Il pc serve a raccogliere informazioni e a comperare
La ricerca, commissionata da AMD alla società inglese Benchmark Research, ha coinvolto 516 persone in cinque paesi europei (Francia, Germania, Gran Bretagna, Italia e Svezia).
Questi utenti possiedono un PC e lo usano regolarmente per scaricare o vedere contenuti digitali di vario tipo: film, videoclip, musica, fotografie, programmi TV. In particolare, il PC/notebook viene usato a casa per la raccolta delle informazioni (81%), lo shopping (78%), la creazione e il download di musica (62%) o di video clip (47%) e il gioco d’azzardo on line (18%). Da questa classifica sono stati esclusi i videogame.

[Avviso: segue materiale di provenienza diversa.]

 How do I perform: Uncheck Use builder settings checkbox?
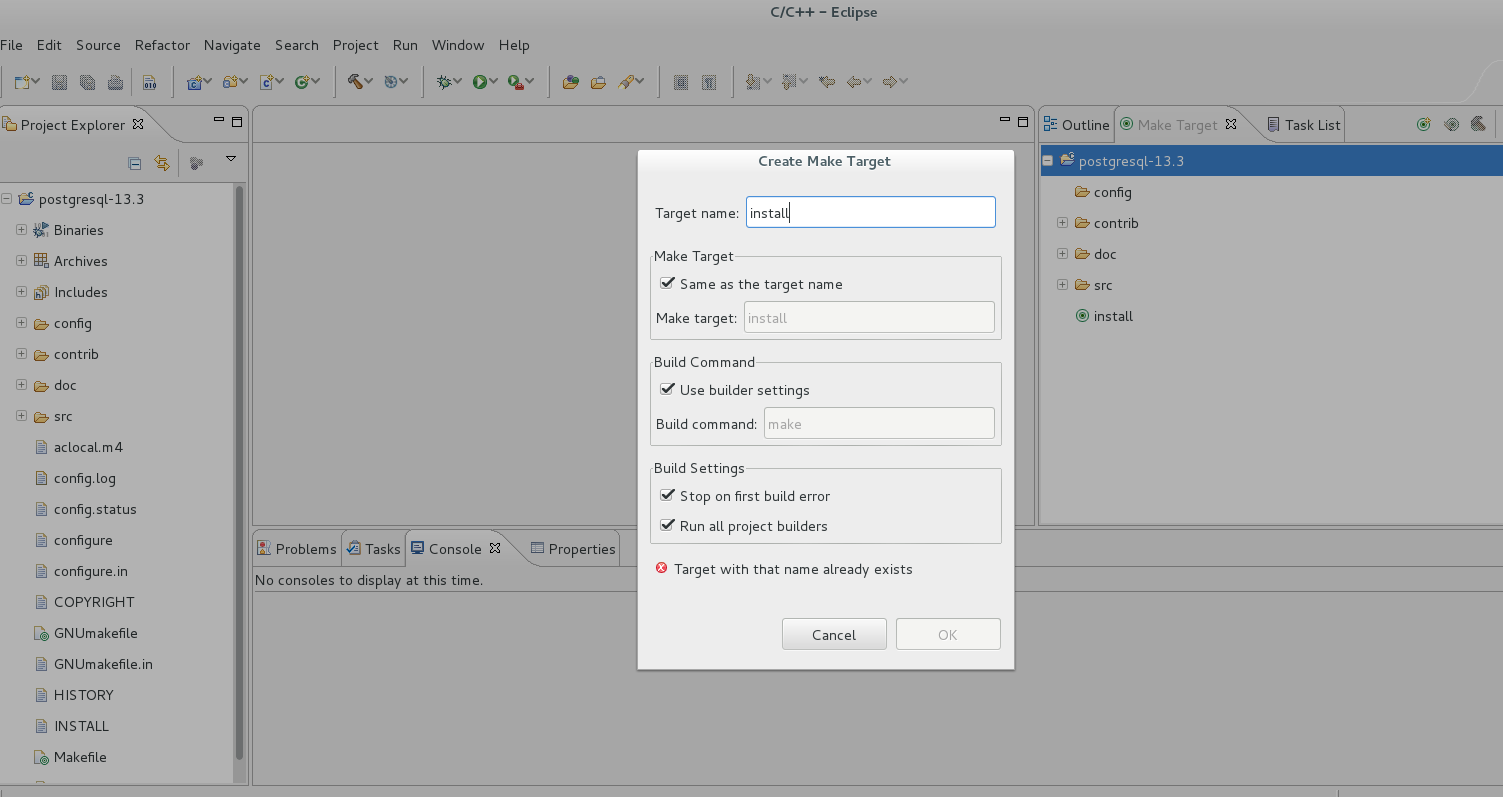(x=668, y=390)
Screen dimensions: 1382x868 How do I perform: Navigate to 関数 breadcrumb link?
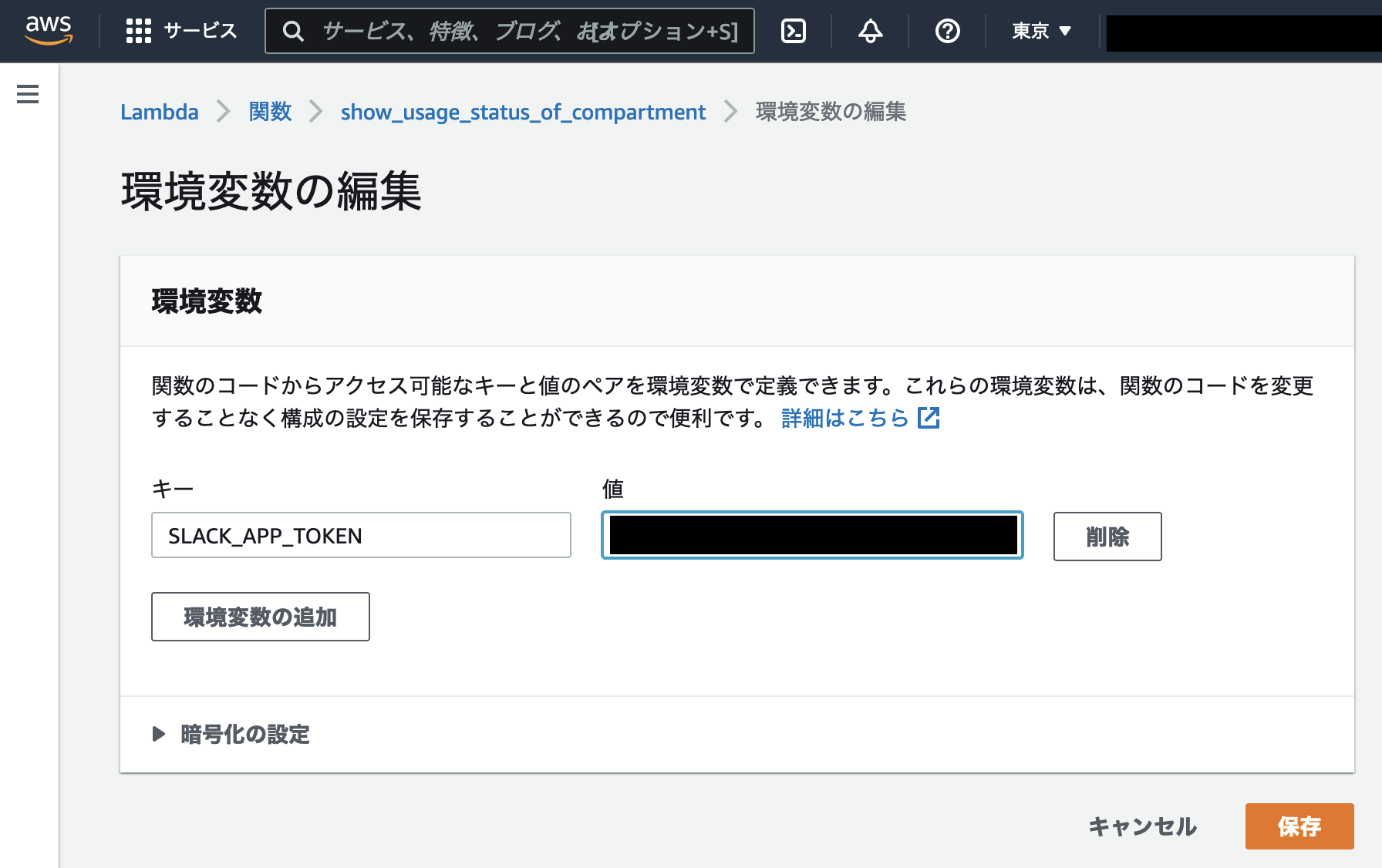point(270,112)
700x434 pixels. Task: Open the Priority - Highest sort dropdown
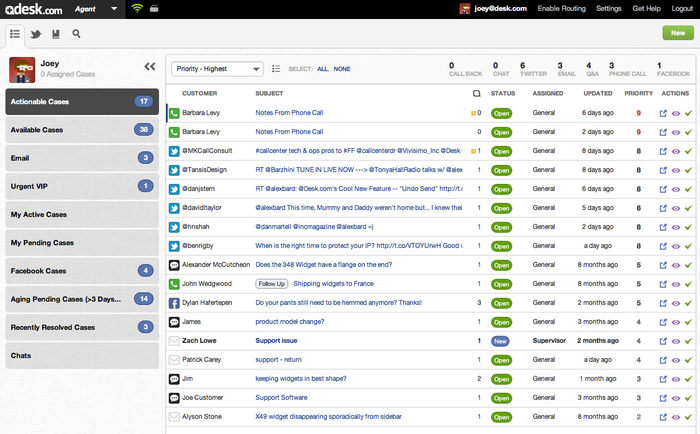point(217,69)
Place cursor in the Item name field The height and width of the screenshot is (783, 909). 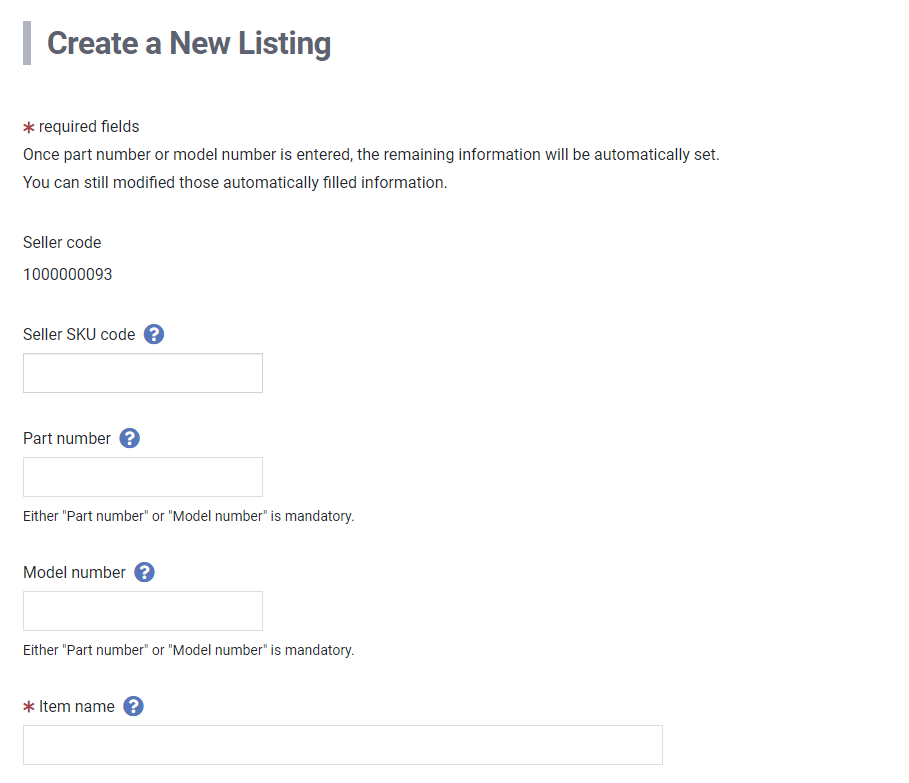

A proposito dei contenuti multimediali, è interessante il fatto che per oltre il 60% degli intervistati inviare fotografie è motivo d’orgoglio.
Con delle sfumature degne di nota: il 67% degli italiani, per esempio si preoccupa di come la foto verrà vista e giudicata dal ricevente (contro una media europea del 44%; gli svedesi non si preoccupano minimamente nel 75% dei casi).
Di più: la stragrande maggioranza degli italiani (82%) troverebbe utile un “bon-ton digitale” che aiuti a condividere i contenuti digitali in modo più “corretto”. Il giudizio degli altri, insomma, è sempre in agguato.
Gli italiani, poi, non sono in generale degli “early adopter”, utenti alla ricerca dell’ultima tecnologia performante: solo il 25% è infastidito dai tempi d’attesa di elaborazione del PC (contro il 58% degli inglesi e il 60% degli svedesi). E solo il 25% degli italiani è convinto di poter fare più cose in un giorno se avesse più potenza a disposizione.
Dalla ricerca emerge invece che gli italiani vogliono utilizzare meglio la tecnologia che hanno già: questa affermazione è vera nel 51% dei casi, un valore che va confrontato con il 40% dei francesi, il 39% degli inglesi e il 24% dei tedeschi.
Nessuno (o quasi, solo l’1% a livello europeo) è disposto a rinunciare al PC. Sull’altare gli italiani sono disposti sacrificare il palmare (53%) o la linea telefonica (33%). Ma non toccate il cellulare (1%) o la fotocamera digitale (nessun italiano sarebbe disposto a rinunciarvi).